**Activity**
Retrieve each line that contains the word "computer" from the entries below.

**Data records**
╔══
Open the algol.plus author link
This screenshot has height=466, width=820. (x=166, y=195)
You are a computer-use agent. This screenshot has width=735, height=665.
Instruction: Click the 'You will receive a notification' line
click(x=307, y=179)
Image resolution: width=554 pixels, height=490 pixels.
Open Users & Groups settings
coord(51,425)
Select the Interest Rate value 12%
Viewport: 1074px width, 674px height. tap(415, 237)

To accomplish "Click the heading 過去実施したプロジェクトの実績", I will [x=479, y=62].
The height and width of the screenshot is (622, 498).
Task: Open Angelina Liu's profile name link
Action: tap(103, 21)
╚══
╔══
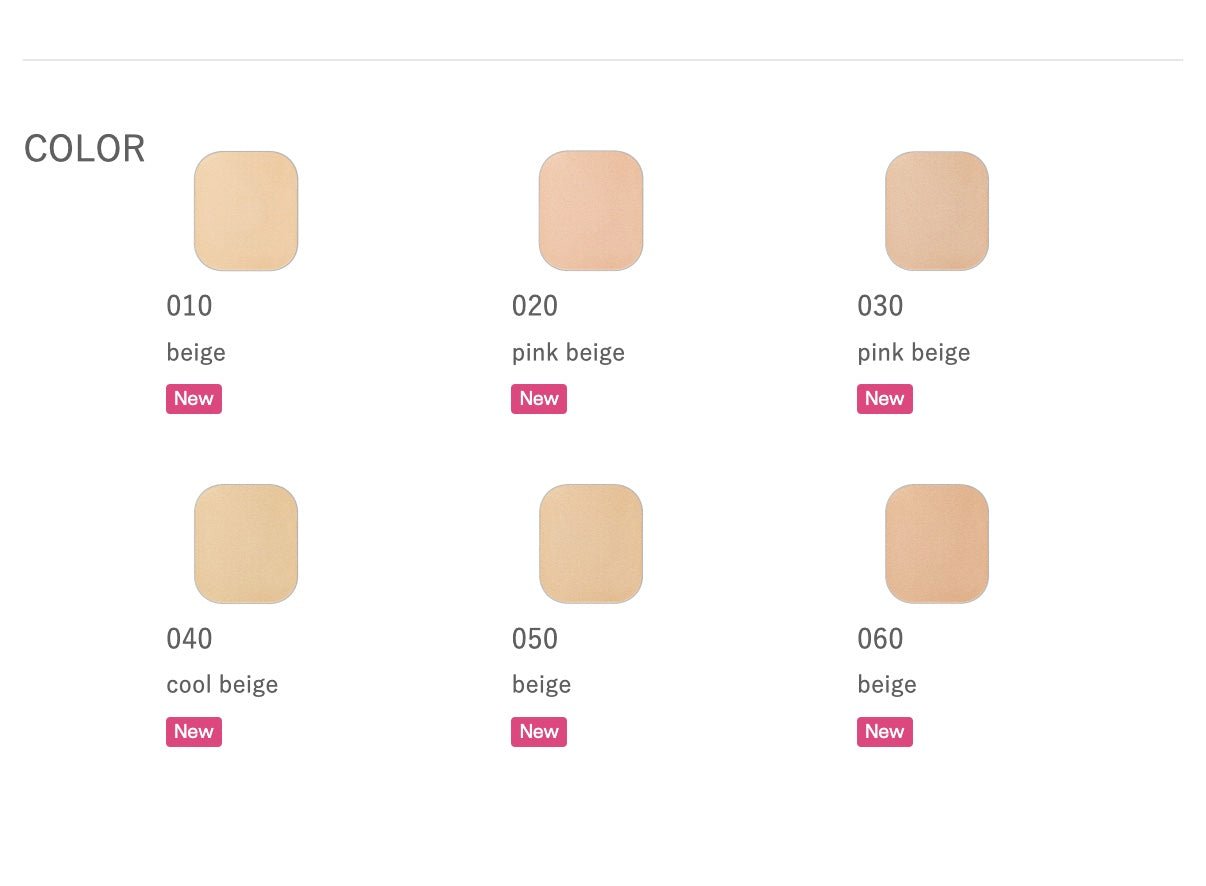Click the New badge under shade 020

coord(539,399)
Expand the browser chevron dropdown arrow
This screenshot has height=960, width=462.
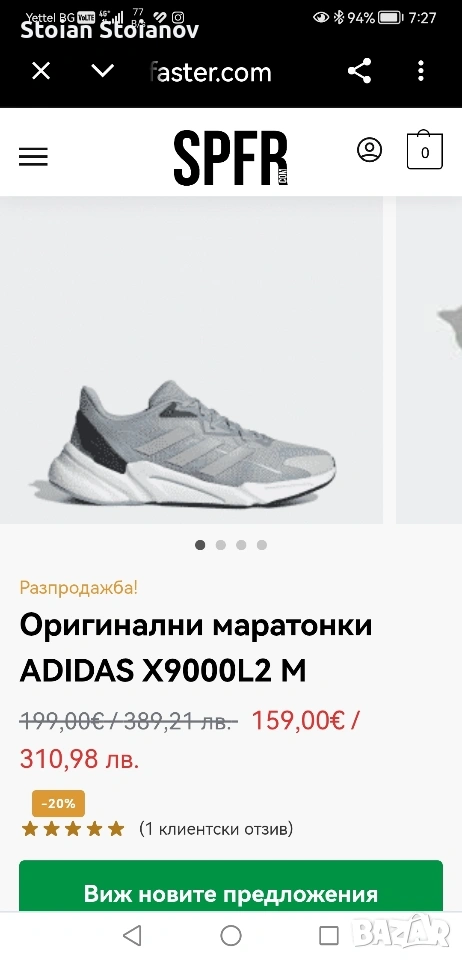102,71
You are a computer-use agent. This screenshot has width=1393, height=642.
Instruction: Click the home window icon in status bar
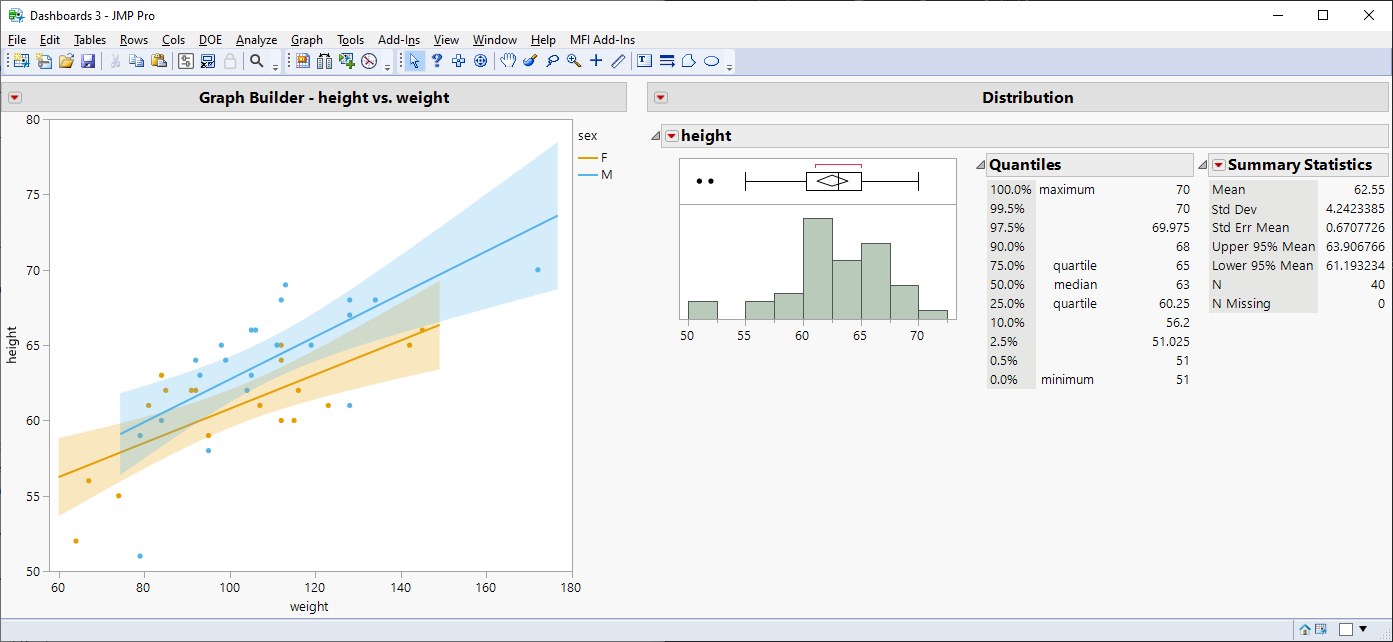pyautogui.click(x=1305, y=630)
╚══
╔══
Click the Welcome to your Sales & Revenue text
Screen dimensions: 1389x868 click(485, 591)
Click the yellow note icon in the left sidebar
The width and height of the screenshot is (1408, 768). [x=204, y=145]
╚══
**Solution for this exercise**
You are a computer-use agent. This screenshot has width=735, height=665.
You are a computer-use agent. This screenshot has width=1393, height=642.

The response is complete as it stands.